A relevância do tema está no fato de que muitas das decisões recentes do Supremo Tribunal Federal têm levado em consideração as consequências negativas que a inconstitucionalidade de tributos pode trazer para a Fazenda Pública.Nesse aspecto, prevalecem argumentos sensíveis aos níveis de arrecadação tributária e à necessidade de garantir receitas para determinadas áreas, como a Previdência Pública.

A pergunta enfrentada pelo livro é: argumentos como estes podem ser qualificados de argumentos jurídicos, tendo-se em conta a teoria da argumentação? Ou seja, são razões válidas no processo de justificação de uma decisão judicial ou tratam-se, apenas, de considerações políticas e econômicas que deveriam ficar de fora do debate judicial?

Para responder às questões, a autora estabelece, a partir de uma determinada concepção de direito tributário, que argumentos como os mencionados acima, em prol da Fazenda e que se baseiam na necessidade de manutenção dos níveis de receita pública, seriam, sim, argumentos jurídicos passíveis de serem suscitados no contexto da justificação das decisões judiciais e, notadamente, das decisões proferidas pelo Supremo Tribunal Federal.

Para chegar a essa conclusão, Piscitelli estabelece uma concepção particular de direito tributário, que contraria o senso comum presente na doutrina. Nesse sentido, coloca-se como uma crítica severa dos autores que defendem uma separação absoluta entre direito tributário e direito financeiro. Partindo da hipótese de que ambas as disciplinas são dois lados da mesma moeda, a tese reconstrói a trajetória de formação do direito tributário e é capaz de demonstrar que o direito tributário nasce, exatamente, da necessidade de financiamento do Estado e, assim, como braço do direito financeiro.

O argumento que permeia tal raciocínio é o de que os tributos são necessários à existência do Estado e, em última análise, dos próprios direitos e garantias individuais, já que referidos direitos e garantias são suportados por instituições inerentes ao Estado e, portanto, dependentes de receitas públicas provindas do pagamento de tributos pelos cidadãos. Desse modo, o direito tributário seria pressuposto do Estado tal como ele se apresenta, não havendo que se falar em um direito à propriedade antes da tributação; o direito à propriedade depende do financiamento estatal que, por sua vez, é propiciada pelo direito tributário vigente.

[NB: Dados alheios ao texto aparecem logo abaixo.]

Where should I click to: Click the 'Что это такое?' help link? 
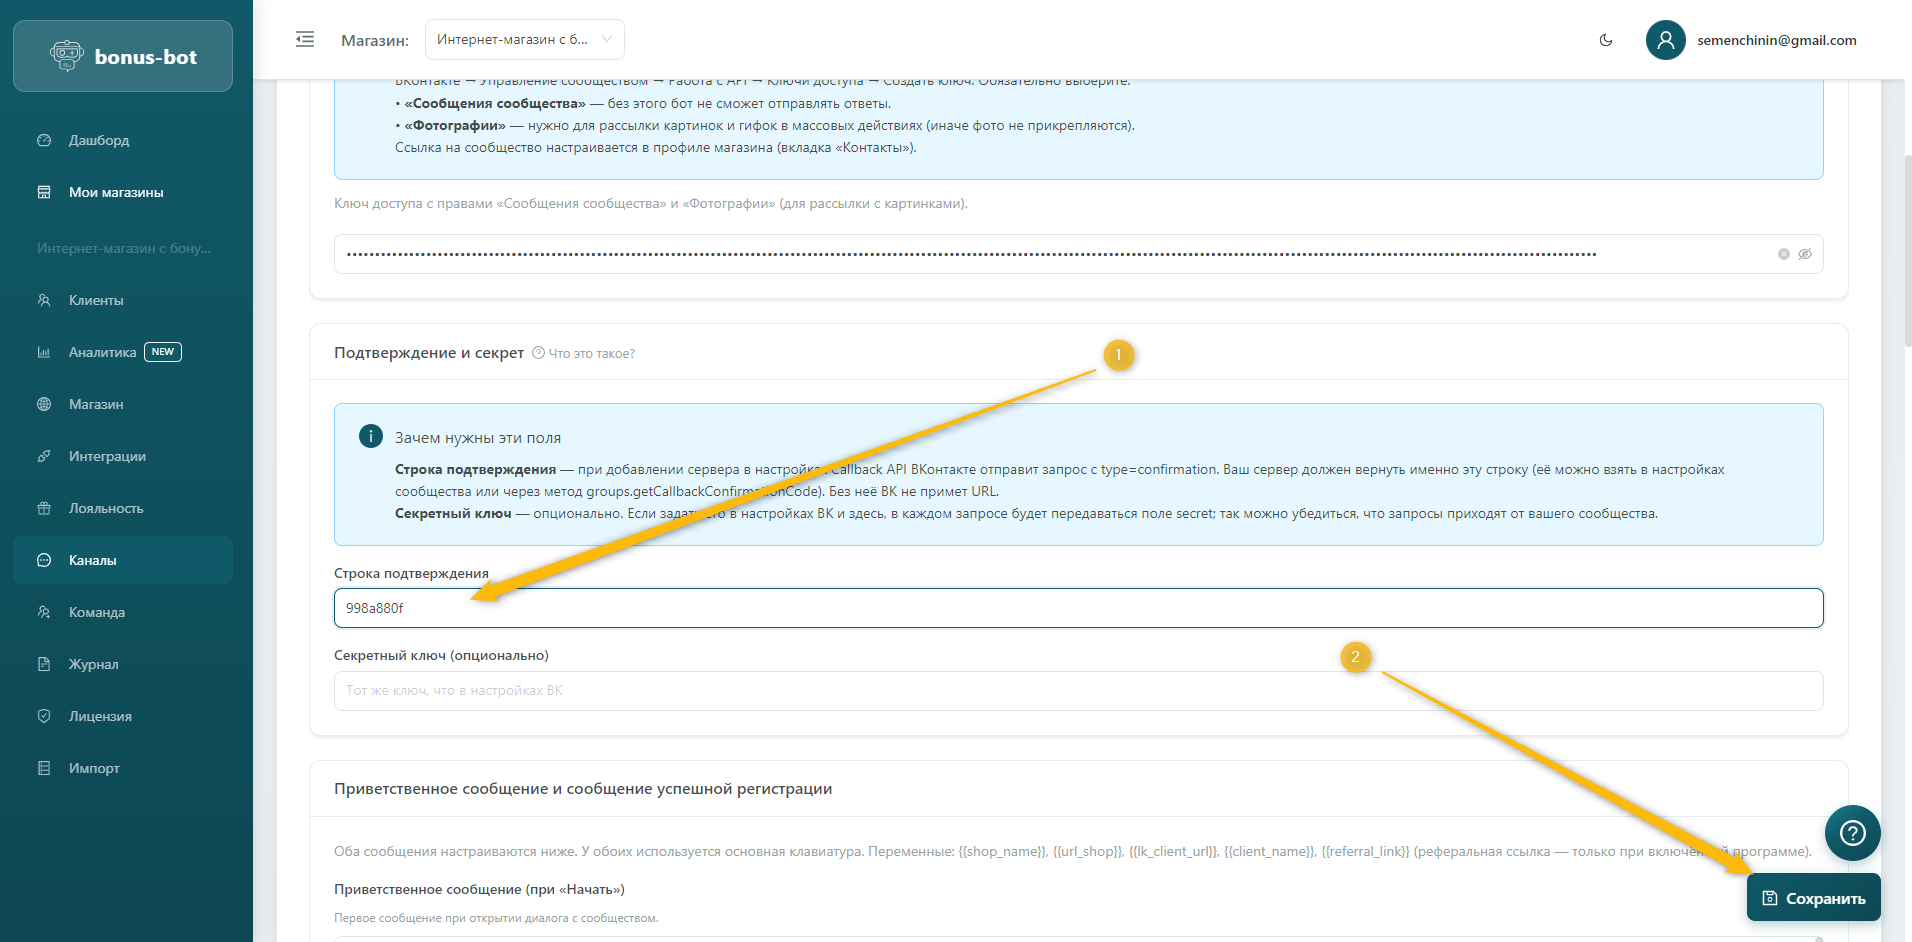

A partir dessas considerações e de uma crítica ferrenha à separação radical entre direito tributário e direito financeiro, cujo início se deu na década de 60, com a publicação tanto do Código Tributário Nacional quanto do clássico “Teoria Geral do Direito Tributário”, de Alfredo Augusto Becker, a autora estabelece uma concepção mais abrangente de direito tributário, que considera não apenas elementos de defesa e garantia dos contribuintes mas, também, questões relacionadas à necessidade de manutenção do Estado e, assim, de arrecadação das receitas públicas.

Daí, portanto, afirmar que os argumentos consequencialistas podem abranger tanto consequências negativas aos contribuintes, porque ofensivas de direitos constitucionalmente garantidos, quanto consequências indesejadas à Administração, porque atentatórias à manutenção do Estado e, em um sentido mais lato, à garantia mesma dos direitos dos contribuintes.

Importante dizer que isso não implica a prevalência absoluta da tese favorável à Fazenda Pública. Ao contrário, a autora reconhece que cada decisão é única e as razões para o julgamento devem ser sopesadas no ato de julgar. No entanto, a relevância do reconhecimento desses argumentos em prol da arrecadação como “jurídicos”, e não simplesmente “econômicos ou políticos”, está no fato de que,dessa forma, referidas questões relacionadas à arrecadação tributária — frequentemente suscitadas pela Fazenda Pública — para que prevaleçam, devem ser devidamente justificadas pelo juiz.

Desse modo, o argumento estará mais visível aos olhos dos contribuintes, que poderá enfrentá-lo diretamente. Isso porque, nos moldes como a questão é enfrentada hoje nos Tribunais, o que se tem é a consideração de que tais argumentos são políticos e, assim, aparte do processo de decisão. Contudo, uma vez que a tese da autora legitima tais argumentos como jurídicos, o processo de decisão torna-se mais transparente, já que os contribuintes poderão enfrentar diretamente as questões levantadas pela Fazenda e exigir dos juízes que se manifestem claramente nesse sentido.